• What to work on:
Write out the lines of each entry below word for word, omitting the pictures from your answer.

** BEGIN Data in this exercise **

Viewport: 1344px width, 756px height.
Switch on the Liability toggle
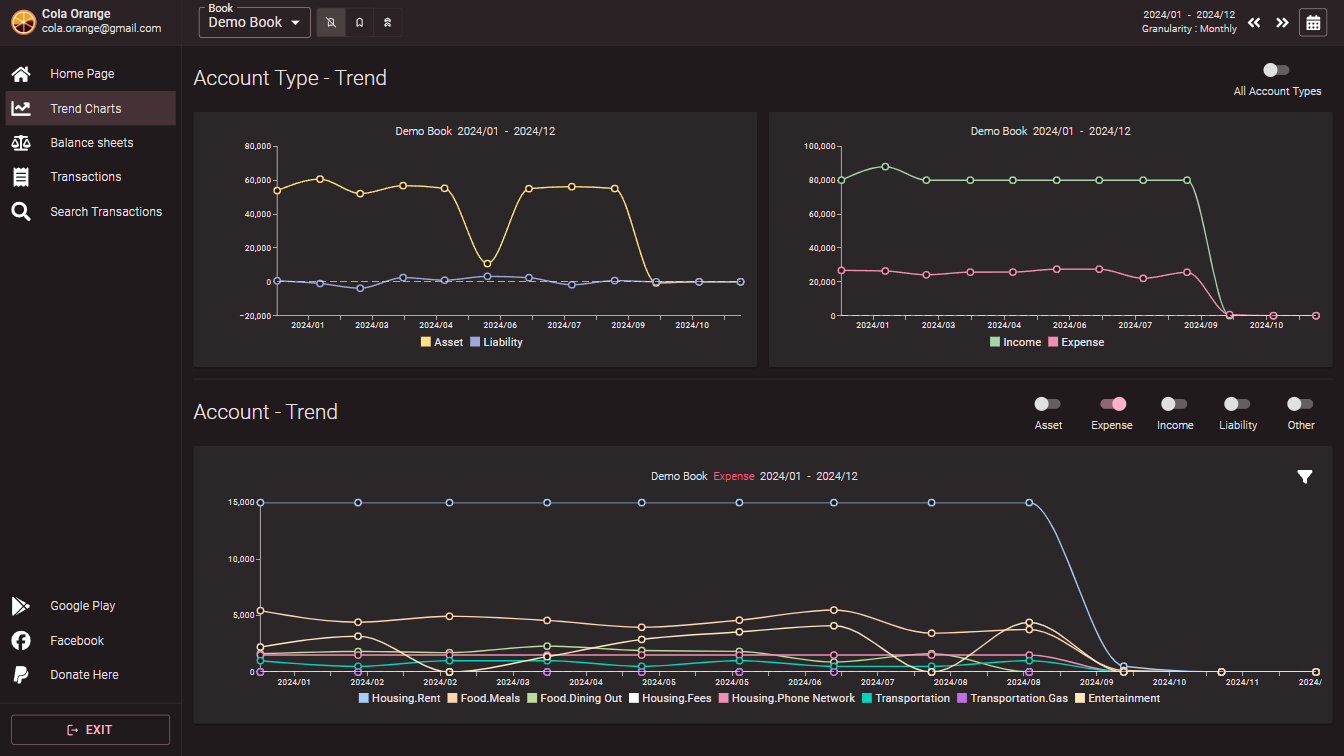coord(1237,404)
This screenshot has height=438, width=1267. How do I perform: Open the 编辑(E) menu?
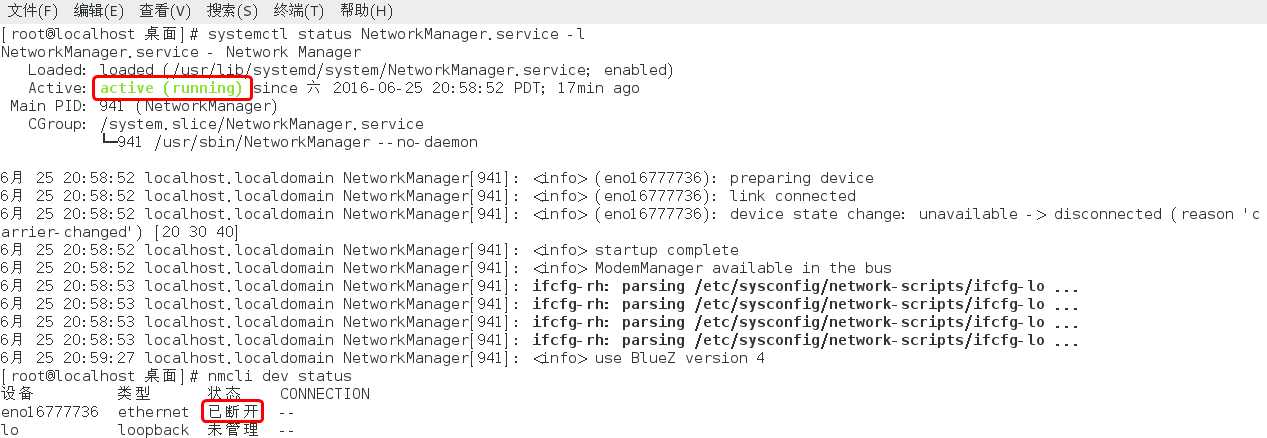pyautogui.click(x=99, y=11)
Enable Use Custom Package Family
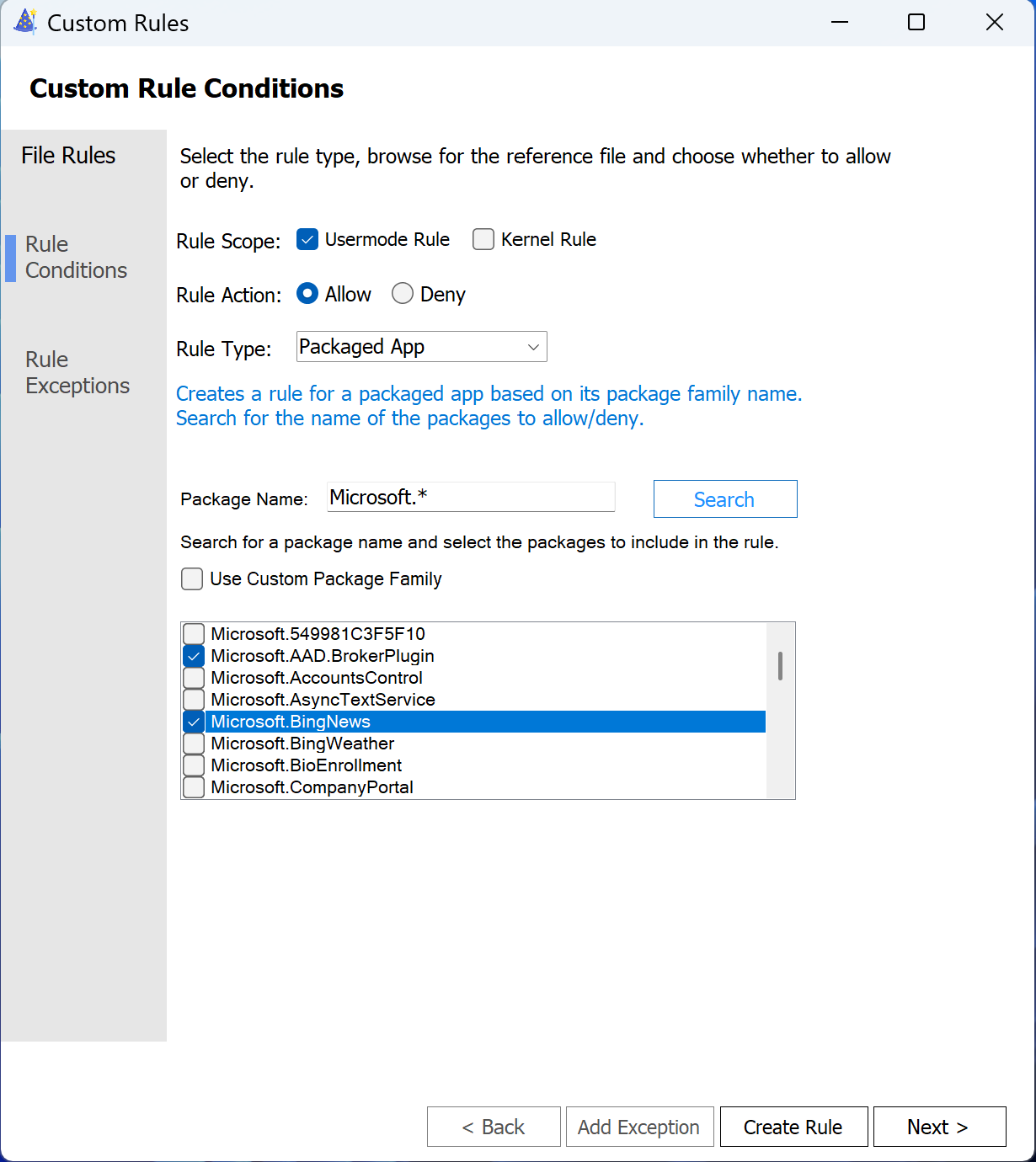 (193, 579)
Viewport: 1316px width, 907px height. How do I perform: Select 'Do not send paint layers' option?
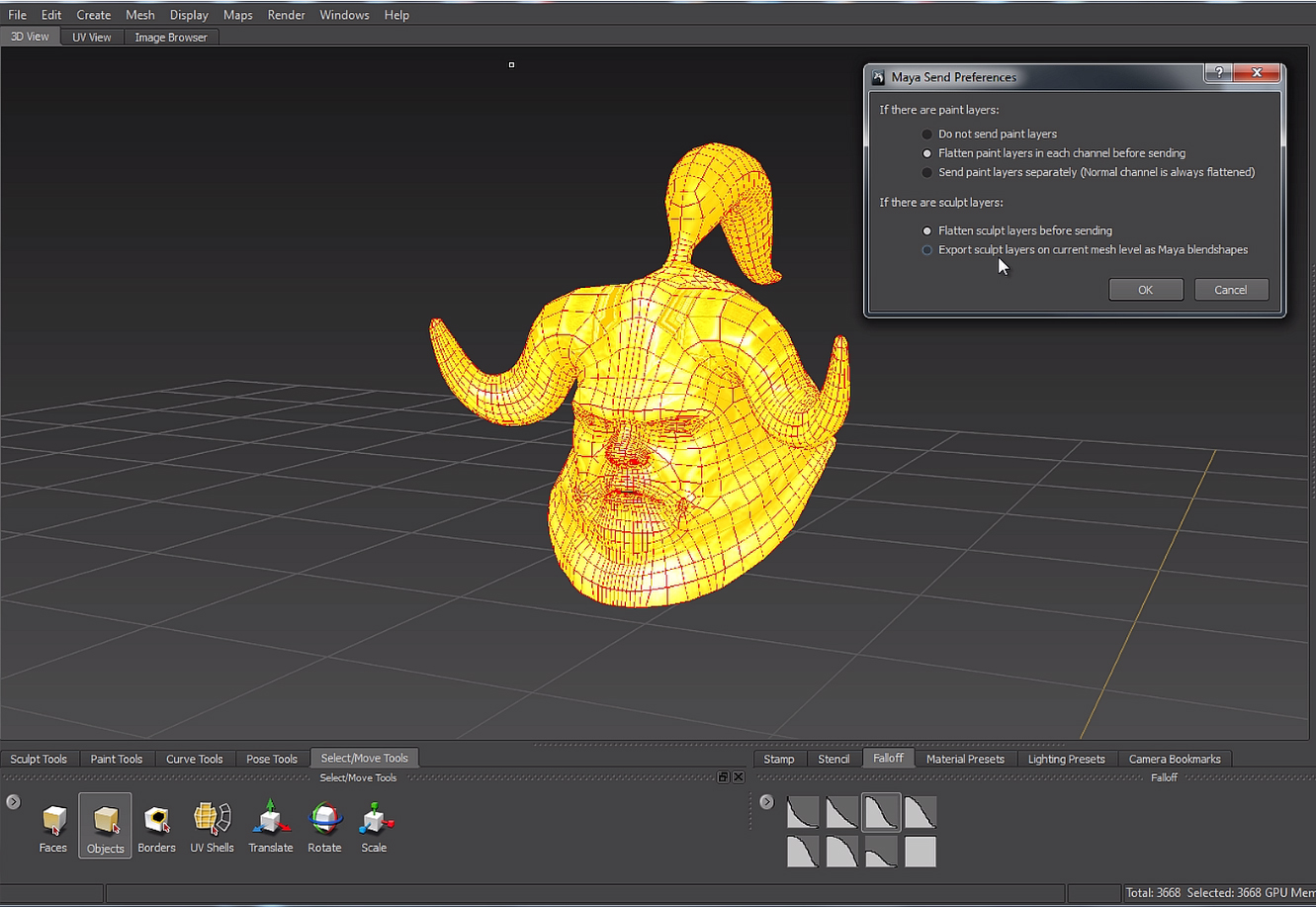pos(926,134)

** END Data in this exercise **

• Exercise response:
Viewport: 1344px width, 756px height.
Switch on the Liability toggle
coord(1237,404)
This screenshot has height=438, width=1267. How do I perform: Open the 编辑(E) menu?
pyautogui.click(x=99, y=11)
Enable Use Custom Package Family
 (193, 579)
Viewport: 1316px width, 907px height. How do I perform: Select 'Do not send paint layers' option?
pos(926,134)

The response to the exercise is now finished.